MATERIAL SHOWN:
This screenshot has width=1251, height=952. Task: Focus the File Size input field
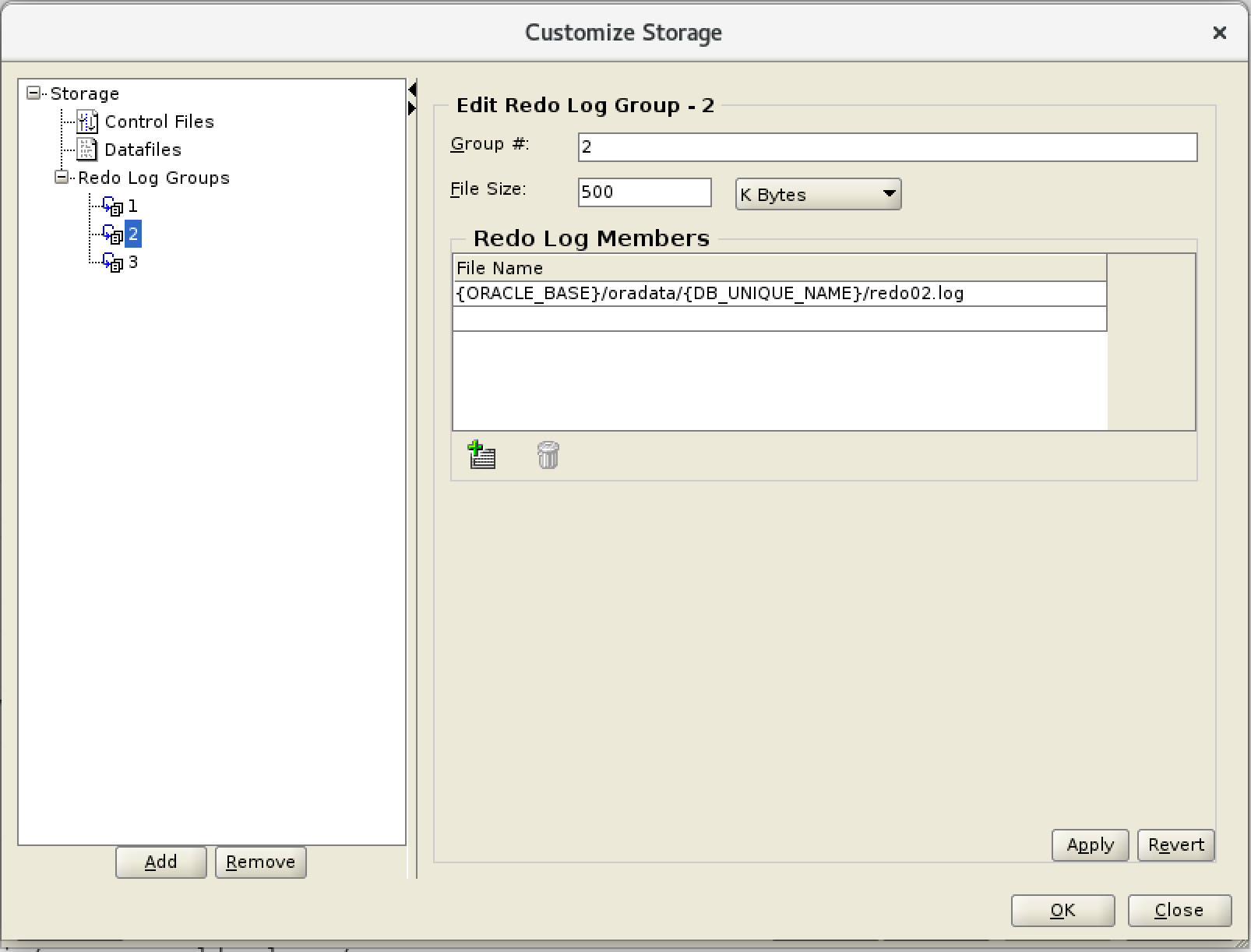644,192
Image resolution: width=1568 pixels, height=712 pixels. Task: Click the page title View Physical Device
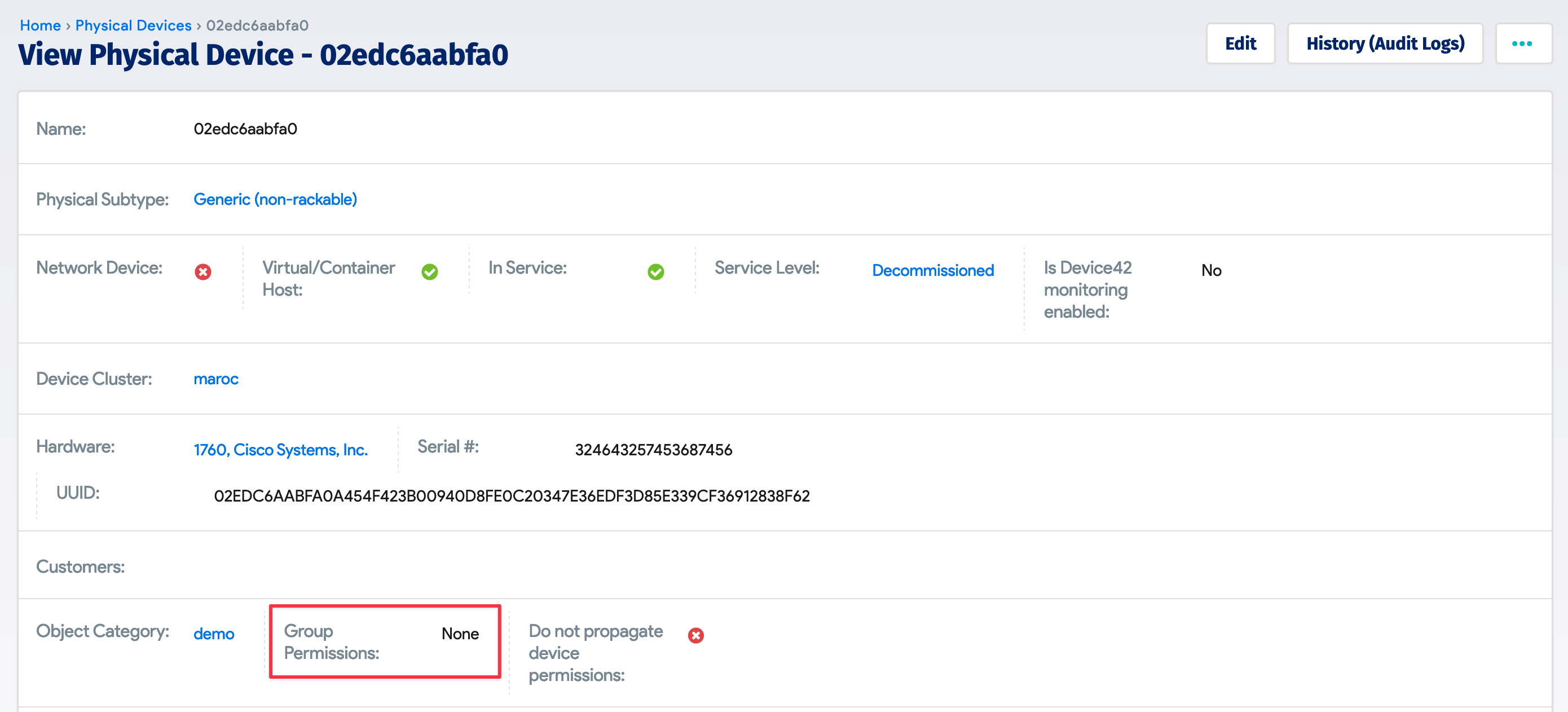click(x=263, y=55)
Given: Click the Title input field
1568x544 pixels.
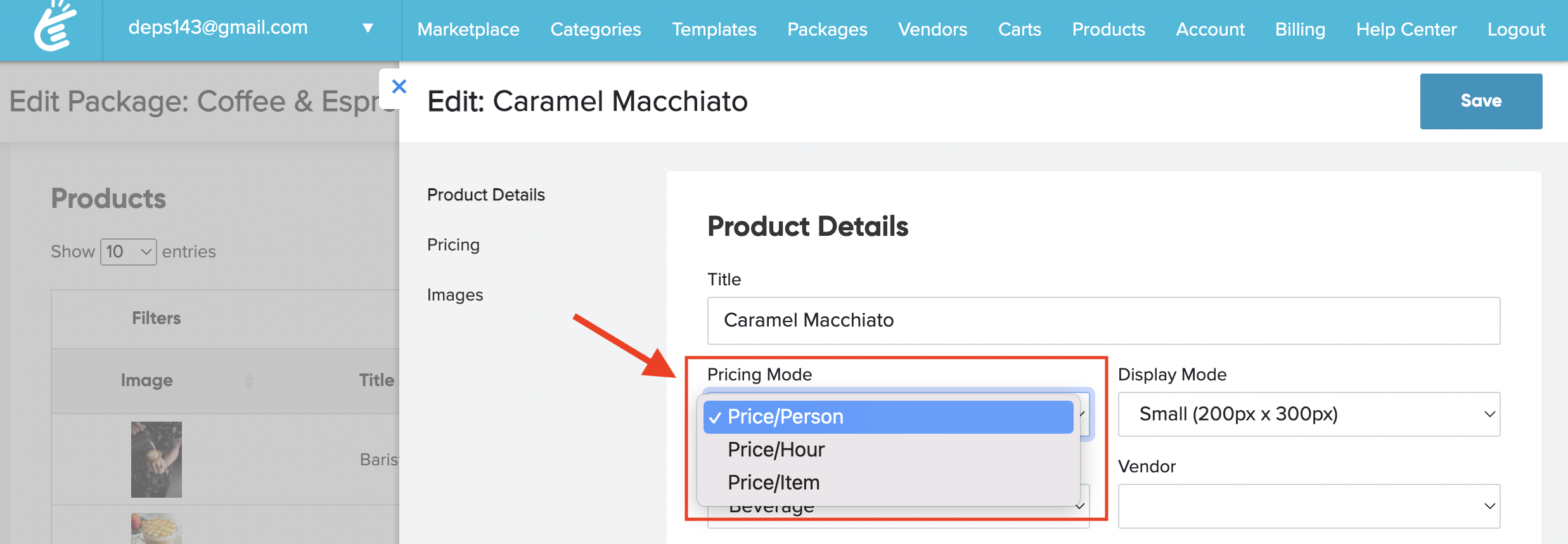Looking at the screenshot, I should click(x=1103, y=320).
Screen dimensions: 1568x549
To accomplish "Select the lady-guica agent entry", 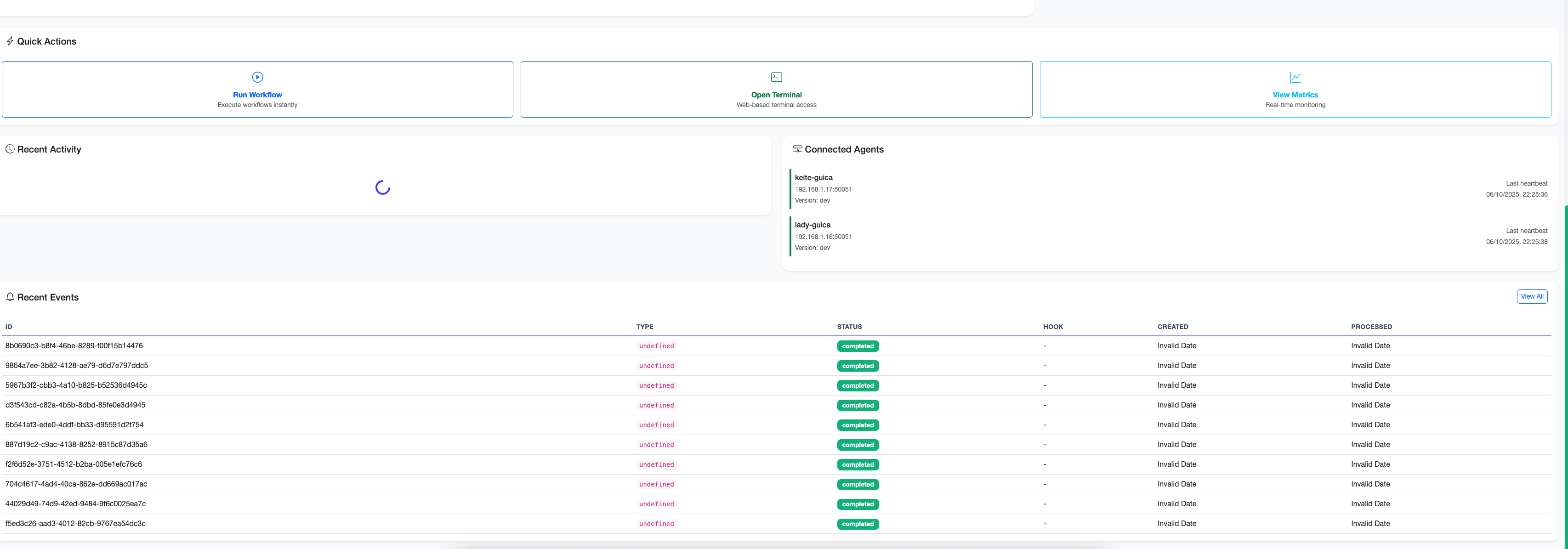I will tap(812, 225).
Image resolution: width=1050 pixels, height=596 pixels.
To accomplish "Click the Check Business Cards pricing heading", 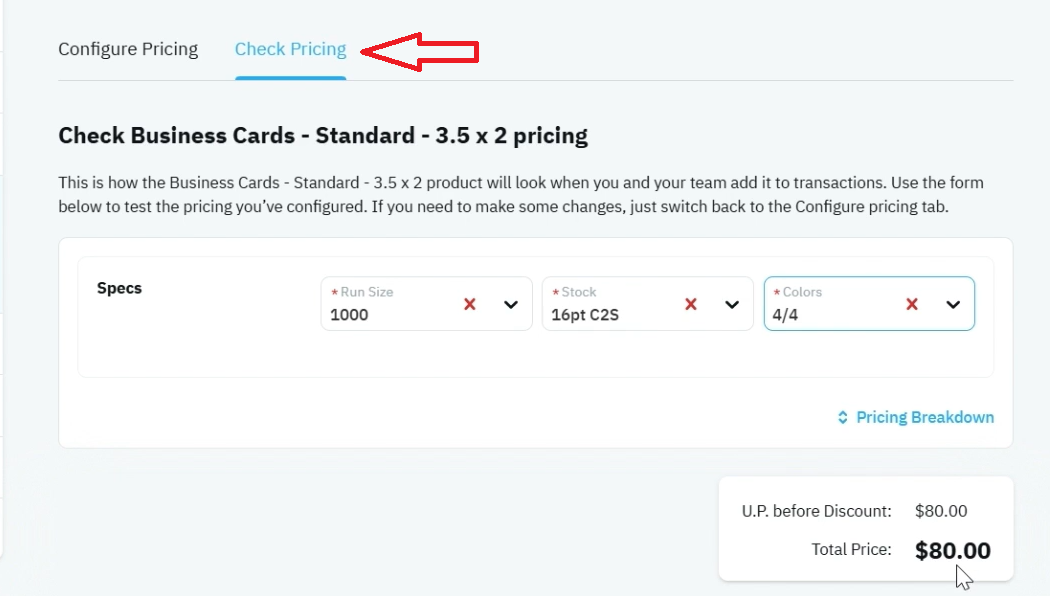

WHAT YOU SHOULD DO:
Show every line of the records above that contains the string "width".

CORRECT RESPONSE:
This screenshot has width=1251, height=952. Task: Focus the File Size input field
Image resolution: width=1568 pixels, height=712 pixels. Task: Click the page title View Physical Device
Image resolution: width=1050 pixels, height=596 pixels.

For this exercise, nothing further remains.